Drivel from the lips of Chopra, like gray skies and bitter cold in December, is to be expected. But what his words evince, a waning sense of comprehension about the nature of terrorism, should disturb those who cherish liberty and recognize the significance of the fight in which America now is engaged. For a vivid picture, try reading “House to House,” the brilliant war memoir authored by former Army staff sergeant David Bellavia, a veteran of the Battle of Fallujah.
While confronting a half-dozen insurgents, Bellavia writes, he was struck by the ideological clash at the heart of the conflict: “They have their God. I have mine.”
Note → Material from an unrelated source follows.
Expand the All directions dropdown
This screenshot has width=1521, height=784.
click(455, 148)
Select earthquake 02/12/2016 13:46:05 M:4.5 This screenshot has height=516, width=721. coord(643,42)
Few trends are as sure and popular as that of blaming America for the world’s ills. That thinking extends and prevails in the region occupied by India, where antiterrorism measures are a comedy and Muslim moderates are not safe from the zombie jihadists who claim the same God, though the Allah worshiped by the latter bears little resemblance to anything divine.
What those who cling with clutched fists and absent minds to the mantra of Chopra and his ilk miss at their peril is that terrorists like those who stormed Mumbai disdain all human life, even their own. Had he been seated in the hotel where terrorists gunned down Alan Scherr and his daughter, Chopra, a native of New Dehli and now himself a wealthy Westerner, would have sufficed as a victim just the same as anyone else. The role of the Marshall Plan in the rebuilding of Europe was in most parts myth. The energy of the people drove that resurgence. The plan Chopra suggests, in whatever hollow form it might take, would prove a tool in terrorists’ hands, not an aid in quelling jihad.
Chopra is right in his criticism of the phrase “war on terror,” for this is not specific enough. Reasonable people of all faiths and none have declared enemies: radical Islamists. They cannot and will not be appeased. They must be defeated, with big sticks and granite will.